'''
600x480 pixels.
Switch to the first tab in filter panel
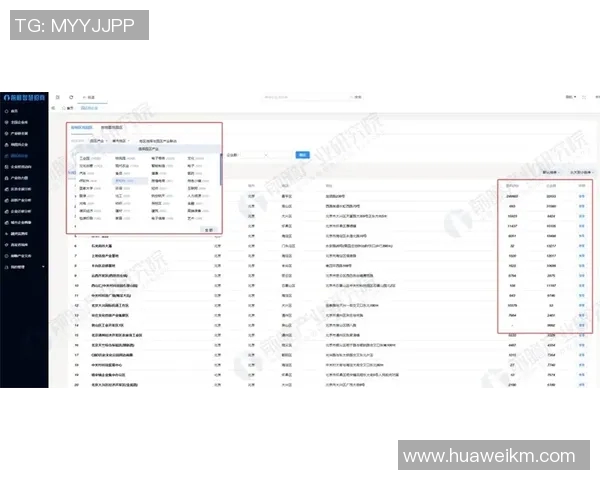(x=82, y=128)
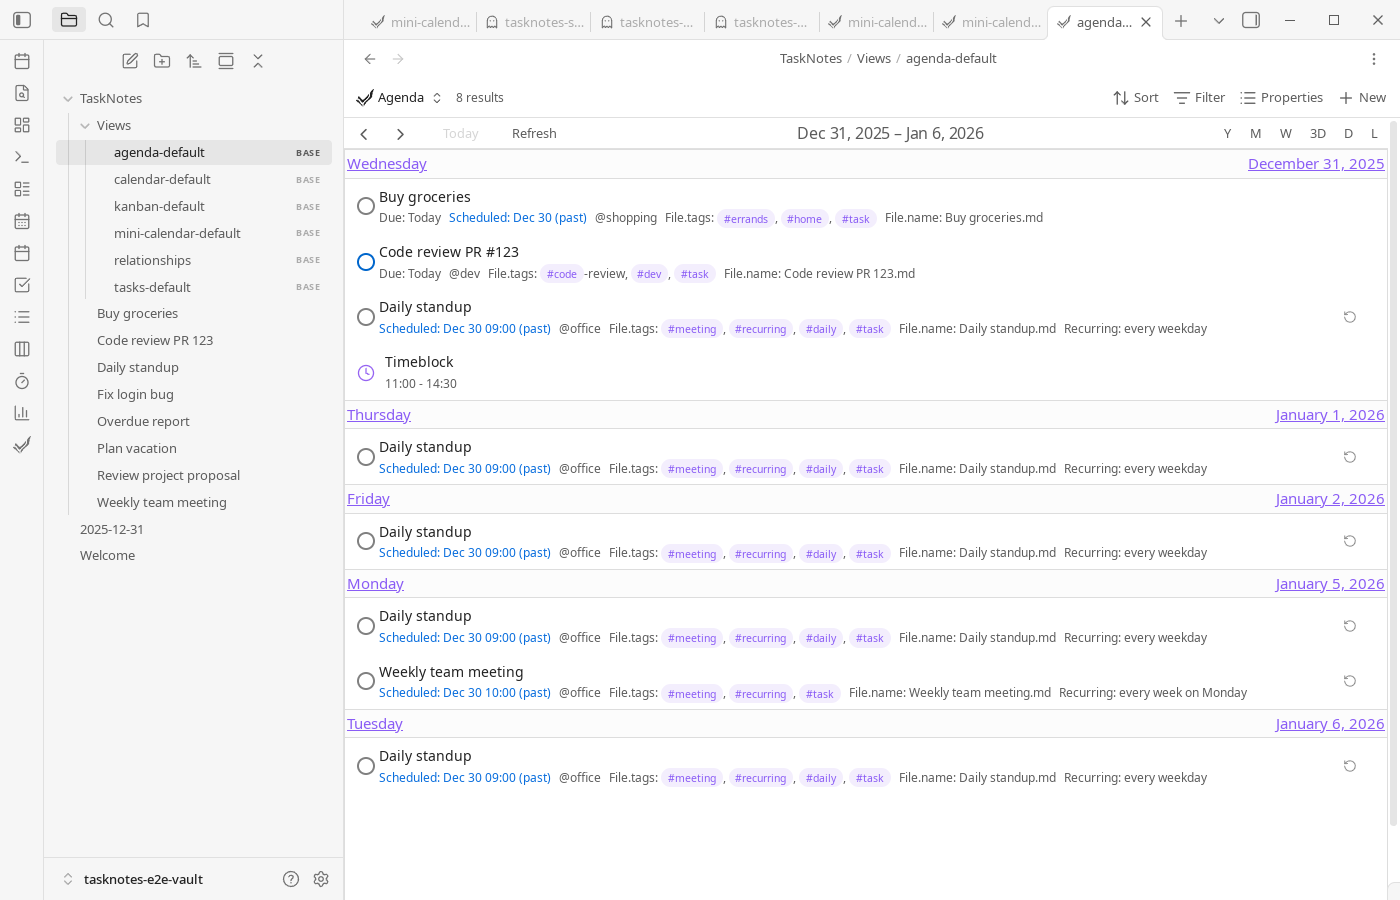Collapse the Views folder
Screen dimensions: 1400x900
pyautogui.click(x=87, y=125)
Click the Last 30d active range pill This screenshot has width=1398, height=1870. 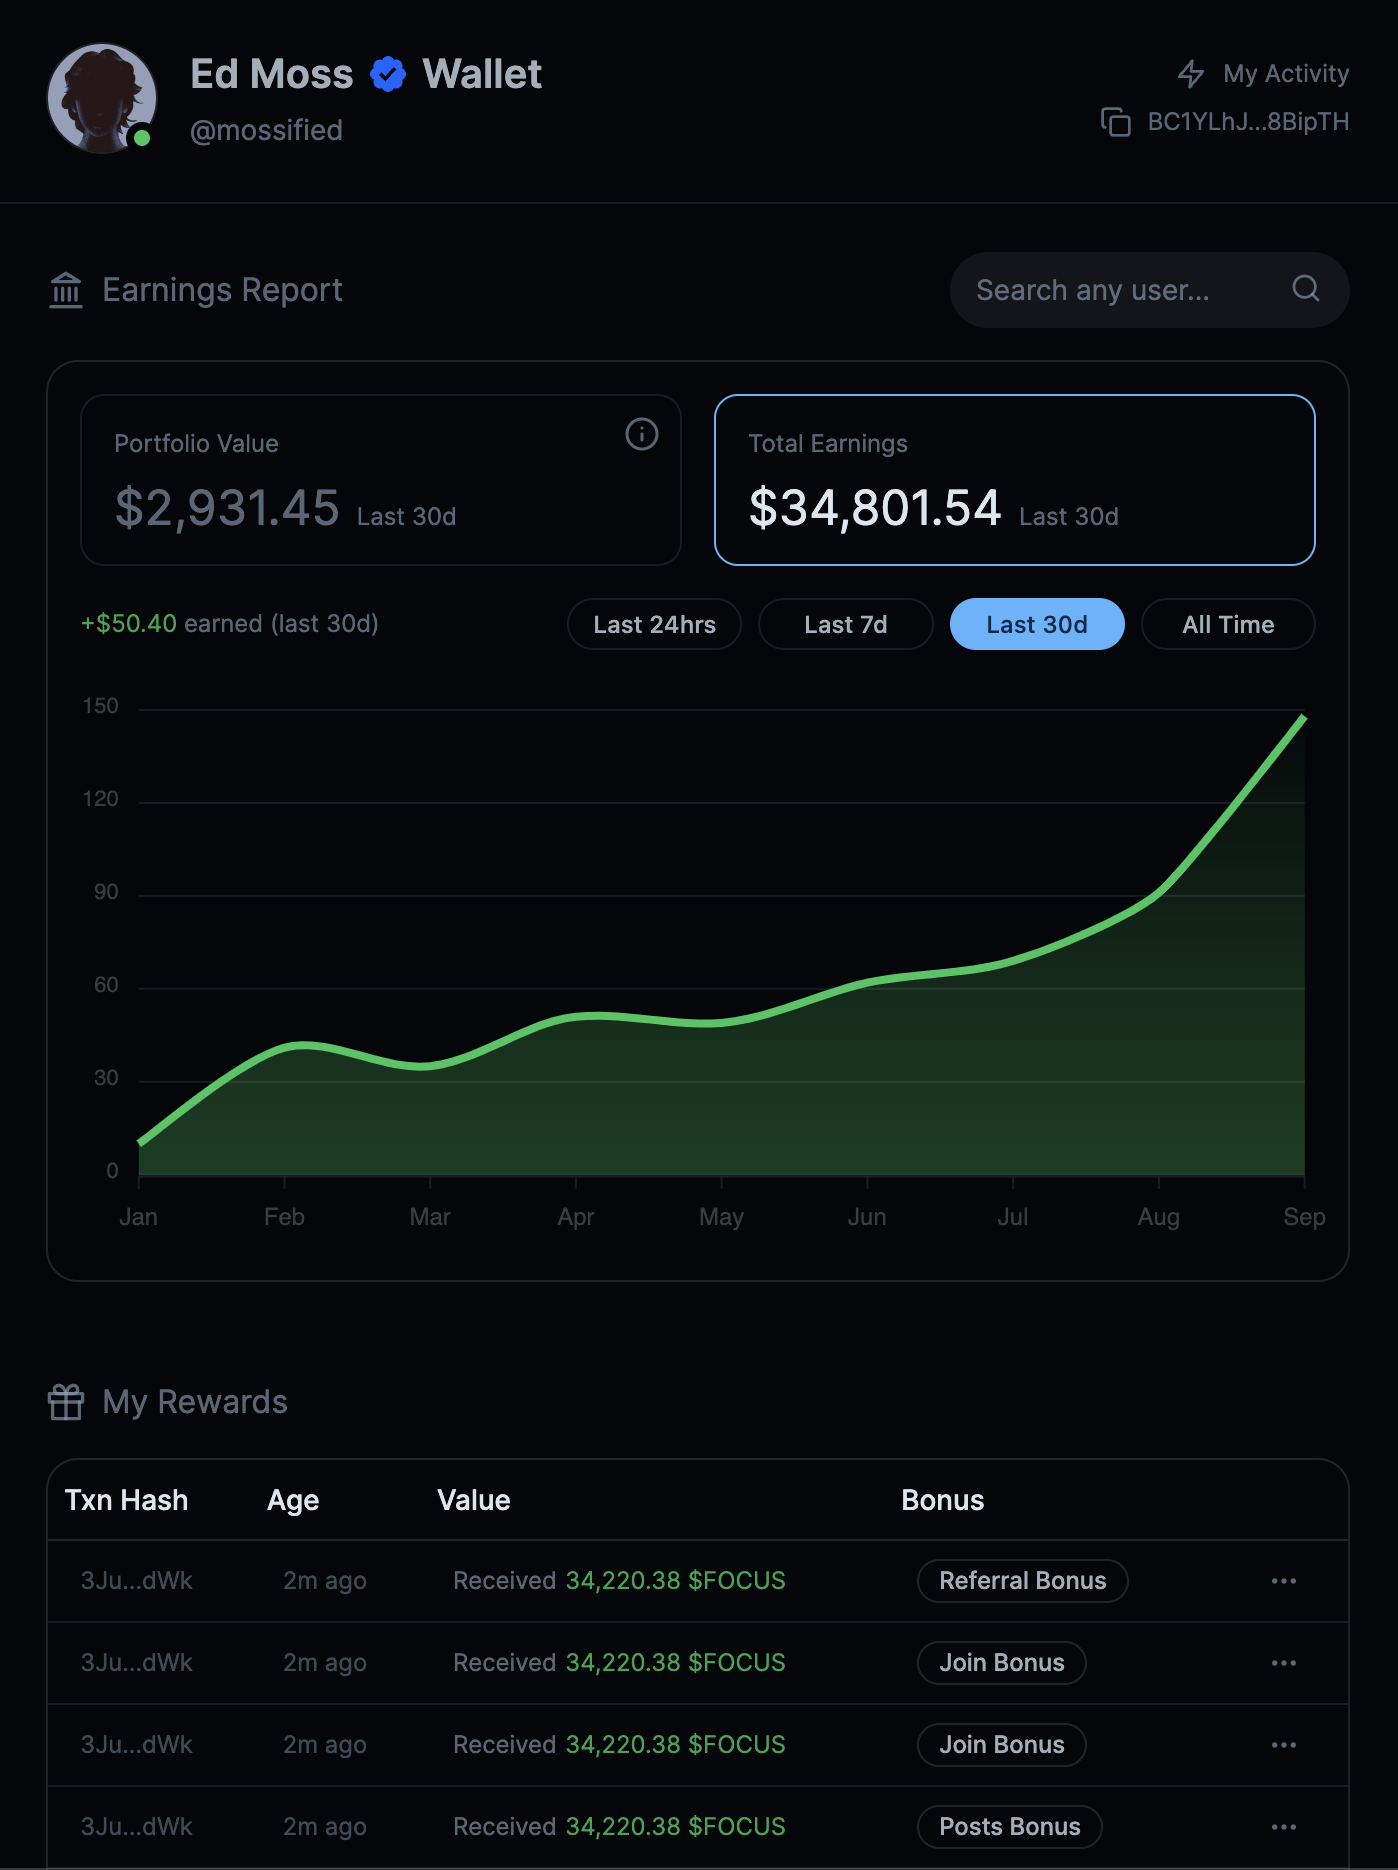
'''
Assignment: Your task is an exact printout of the records above, with no pictures.

Response to this exercise:
600x480 pixels.
Switch to the first tab in filter panel
(x=82, y=128)
Collapse the Views folder
Screen dimensions: 1400x900
pyautogui.click(x=87, y=125)
Click the Last 30d active range pill This screenshot has width=1398, height=1870. 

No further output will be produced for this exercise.